A smartphone is a fantastic invention. It’s a great tool for staying connected and informed. Many smartphones are easy to use and customizable, which makes them attractive for the aging crowd. Video-chat with the grandkids, text friends, listen to audiobooks, watch videos, snap and share pictures, access the Internet for news – a smartphone does it all. Knowing that an emergency phone call is always within reach is a valuable selling point, as well.
If your parents are using a smartphone or considering one, it’s important to make sure they understand that this useful gadget comes with some risks. Here are three things to keep in mind.
1. Password safety
What’s the best password? Most seniors would say it’s something they can easily remember. That’s true, but the problem with typical passwords is that they are too easy to guess. If the phone gets lost or stolen, all that stands between the thief and personal data is a flimsy password that won’t last two minutes. So, encourage your parents to choose a strong password that doesn’t include repeating numbers, their address, or their birthday.
2. Text and phone call scams
Spammy phone calls and text scams are on the rise, and your parents may not realize it. Talk to them about staying vigilant. Encourage them to ignore phone calls from numbers they don’t recognize, and to delete text messages that look suspicious. Some criminals prey on trusting parents by posing as a family member in trouble and asking for money. Tell your parents that you or your siblings would never use texts to ask for financial help.
3. Use apps with caution
The app store is the modern equivalent of a candy shop – so many things to try, all of them shiny. Apps can certainly be useful and fun, by caution your parents against using them without discretion.
Some apps might appear to be free but will trick you into spending money. It will look like an “accident” on your side, but don’t be fooled – the developers of the app know exactly what they are doing! Other apps are only free for a certain “trial period” and will hit your bank account with a big charge after the fact (sometimes 6-12 months later). Unless you’ve read the fine print, you wouldn’t know the charge is coming.

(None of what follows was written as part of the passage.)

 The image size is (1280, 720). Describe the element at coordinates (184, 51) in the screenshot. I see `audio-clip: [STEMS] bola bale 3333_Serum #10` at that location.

And then there are over-reaching app permissions and malware. Yes, some apps have only one purpose: to capture your personal data. Fixing the damage from “free” apps like that can cost hundreds of dollars or more if your identity is compromised.
Smartphone safety for your aging parents
Smartphones can improve quality of life. They make it possible for aging adults to live independently, knowing that help or company are just a few clicks away.
However, it’s important to follow safety rules. Help your parents pick a secure password, tell them that phone scams aren’t just for landlines, and encourage them to use apps with caution.
One more point before we wrap up. Warn your parents to be mindful about what they store on their phones. Some people think that the phone is a handy place to save a picture of their SSN card, Medicare card, driver’s license, or other personal documents. It really is a convenient shortcut. However, in case of theft, all those documents would be in the hands of a fraudster who can use them to impersonate your parents to apply for a loan, open a credit card, or get access to their bank account. Then your parents are potentially on the hook for loan payments, credit card balances, and lost savings. Personal information should be safeguarded at all times!